7.2 Observability hooks

Recommended standard fields:

  • context_tokens_budget
  • context_tokens_used
  • sections_included
  • sections_truncated
  • retrieval_hits
  • vector_search_latency_ms
  • txn_commit_latency_ms

8. Alternatives considered

A) "Framework-only" approach (LangGraph/CrewAI + standard stores)

Pros:

  • Familiar, modular

Cons:

  • Context assembly remains bespoke and duplicated
  • Token and truncation behavior inconsistent across flows
  • Multiple persistence layers increase operational and logical complexity

B) Dedicated vector DB + Redis/Postgres

Pros:

  • Strong ecosystem

Cons:

  • Still requires a prompt packer and coordination logic
  • Token bloat persists (JSON-heavy retrieval payloads)
  • Harder to make deterministic and testable context rules

9. Risks and Mitigations

9.1 Security boundary for remote access

Risk:

  • Service deployment requires authentication/authorization and transport security

Mitigations:

  • Add mTLS and/or JWT auth for gRPC
  • Derive/validate auth scopes server-side
  • Provide structured audit logs (and later OpenTelemetry)
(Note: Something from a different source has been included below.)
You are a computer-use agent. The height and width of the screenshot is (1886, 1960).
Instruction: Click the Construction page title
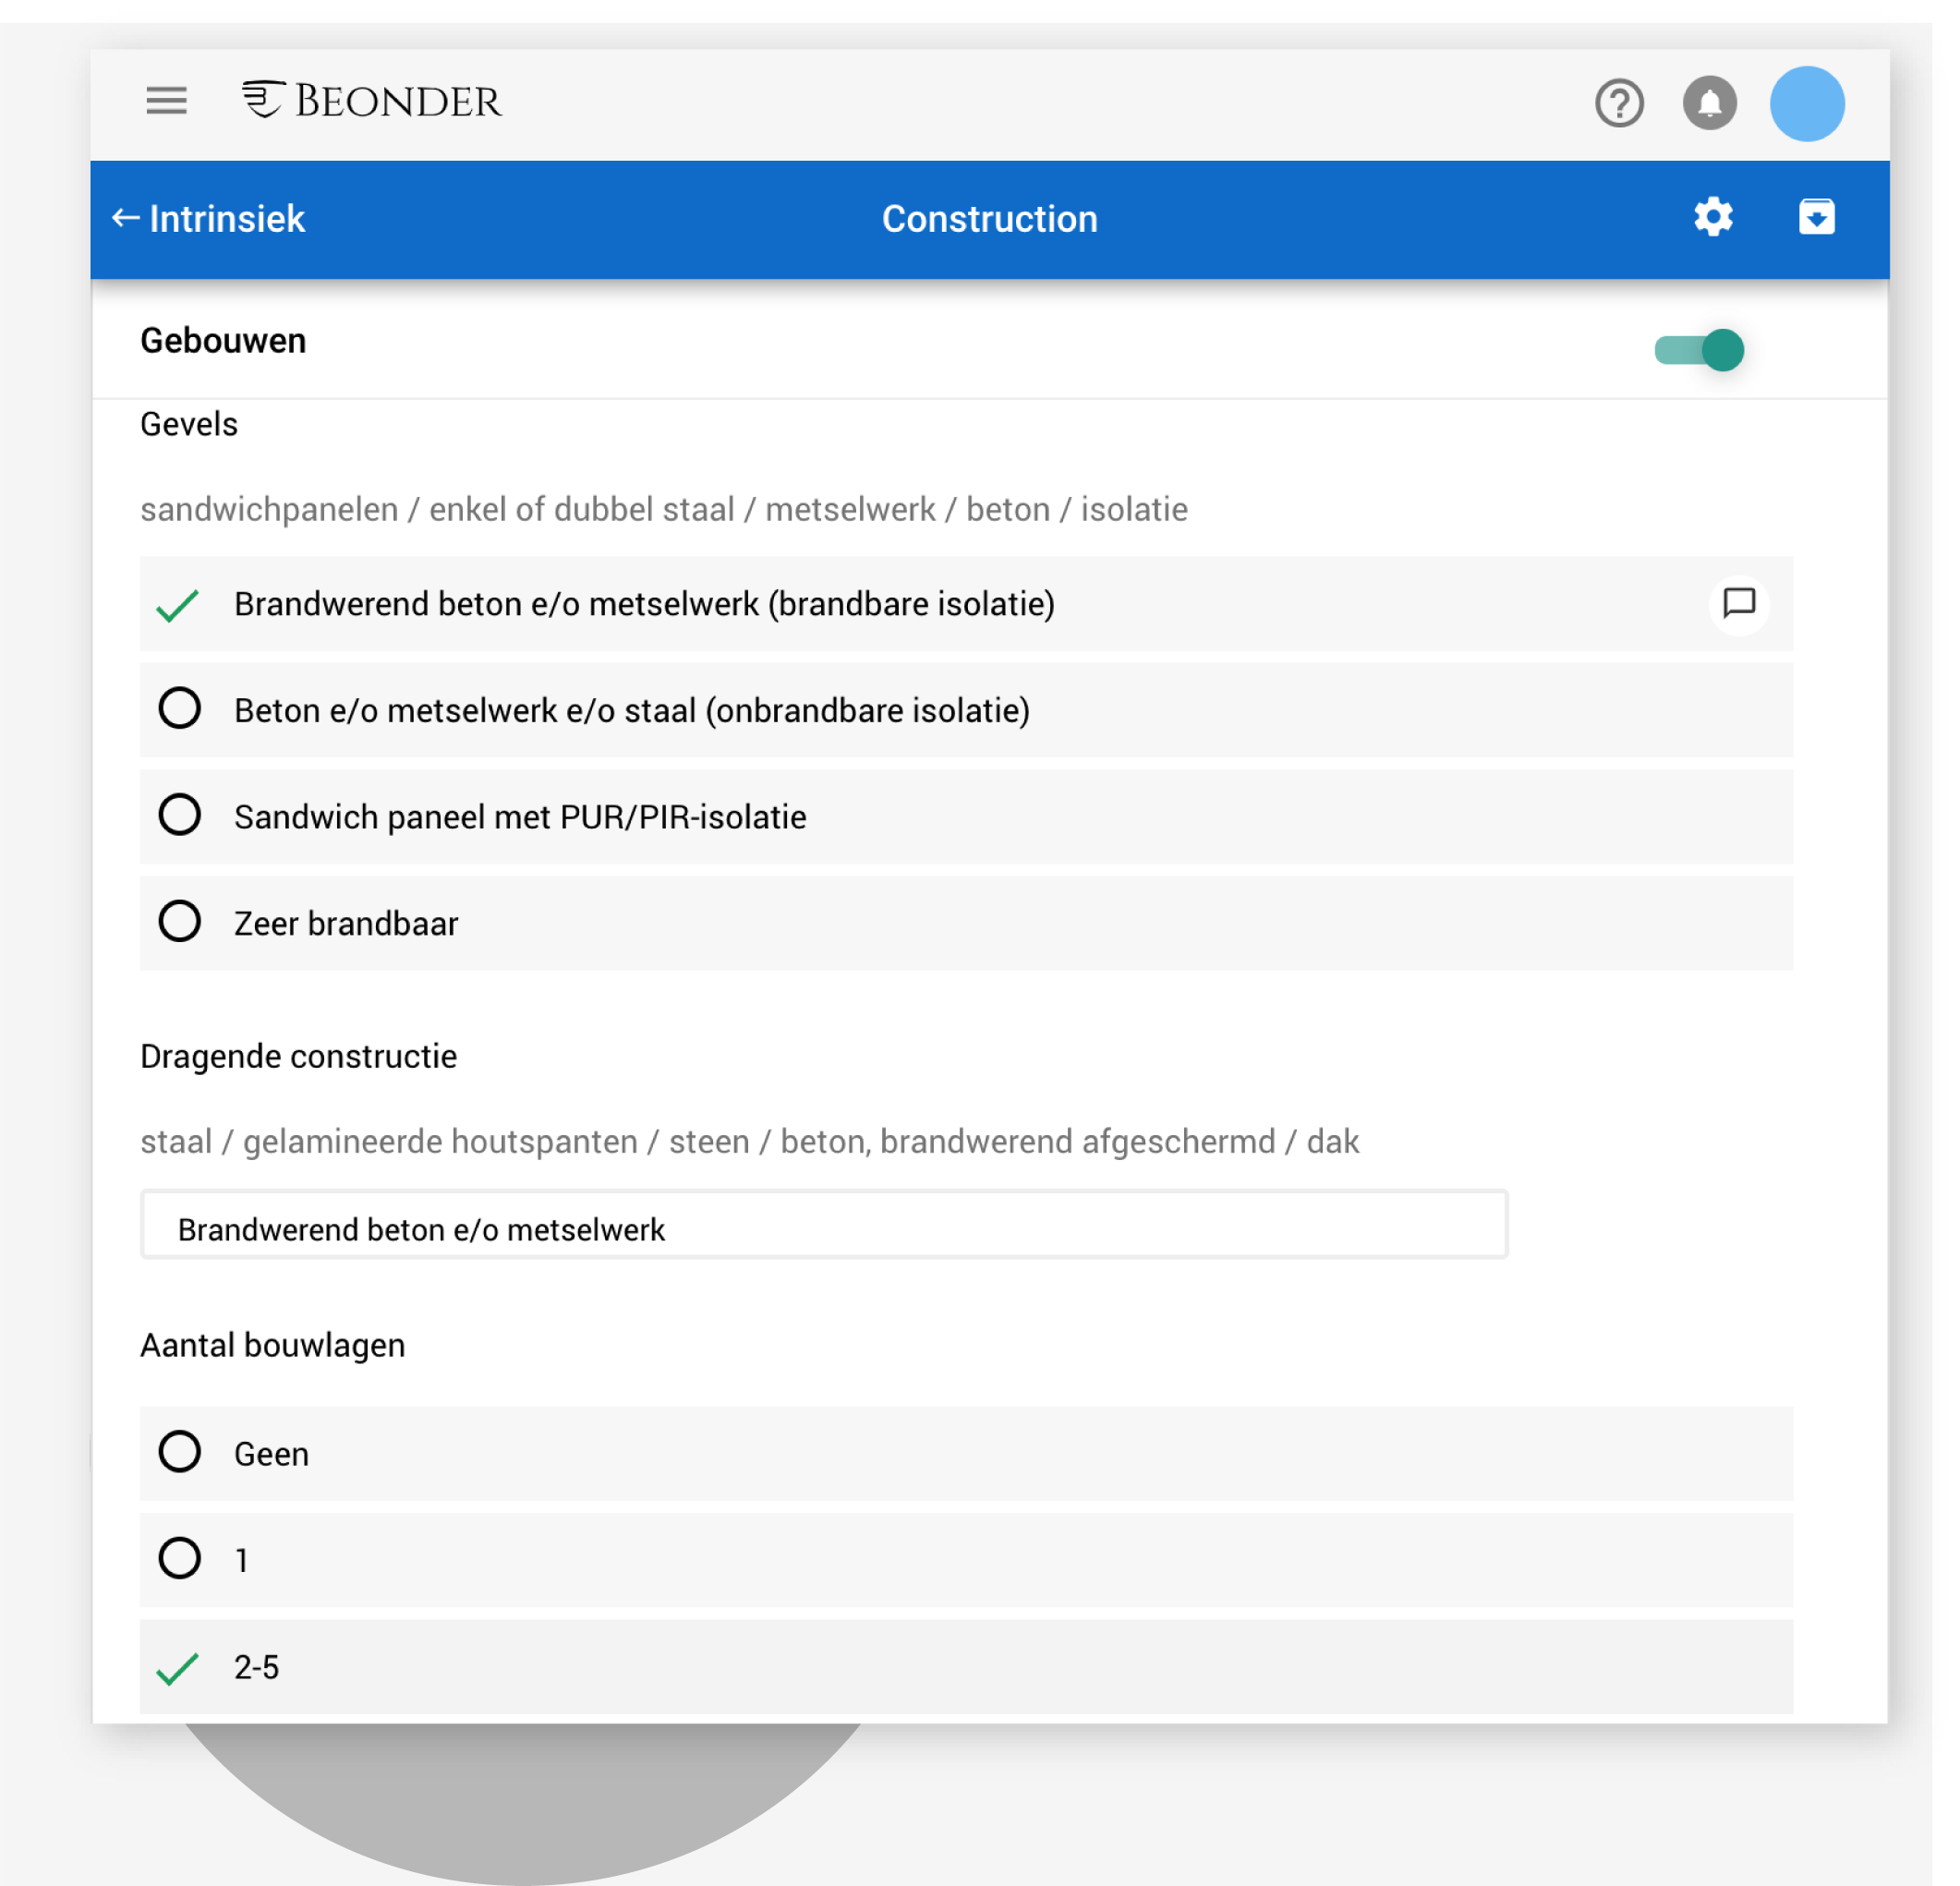[989, 219]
9.2 Single-node constraints

Risk:

  • Not suitable for multi-region HA requirements yet

Mitigations:

  • Position as embedded/sidecar first
  • Support export/import and backup primitives
  • Define a replication roadmap if demand proves strong

9.3 Compatibility with agent tooling

Risk:

  • Users want drop-in integrations

Mitigations:

  • Provide first-party adapters:

    • LangGraph "context node"
    • CrewAI tool wrapper
    • MCP tools with good ergonomics

10. Open Questions

  1. What is the default truncation policy per section type?
  2. What are the minimum observability requirements for production adoption?
  3. How should schema evolution be handled for agent memory tables?
  4. What's the compatibility story for embeddings models and dimensions?

11. Proposed milestones

M0 (now):

  • Stable embedded mode + Python SDK
  • Context Query Builder MVP + TOON output
  • Built-in HNSW retrieval

M1:

  • Authenticated gRPC service mode (mTLS/JWT)
  • Context query explain plan / debug trace
  • OTEL metrics + tracing

M2:

  • Replication design doc (if demand)
  • Multi-tenant namespaces + quotas
  • Managed lifecycle for checkpoints / WAL compaction

12. Discussion prompts

  • Would you adopt SochDB as a default memory substrate in your agent stack? Why/why not?
  • Which integration path matters most: embedded, MCP, or gRPC?
  • What production blocker is most urgent: security, observability, replication, or tooling adapters?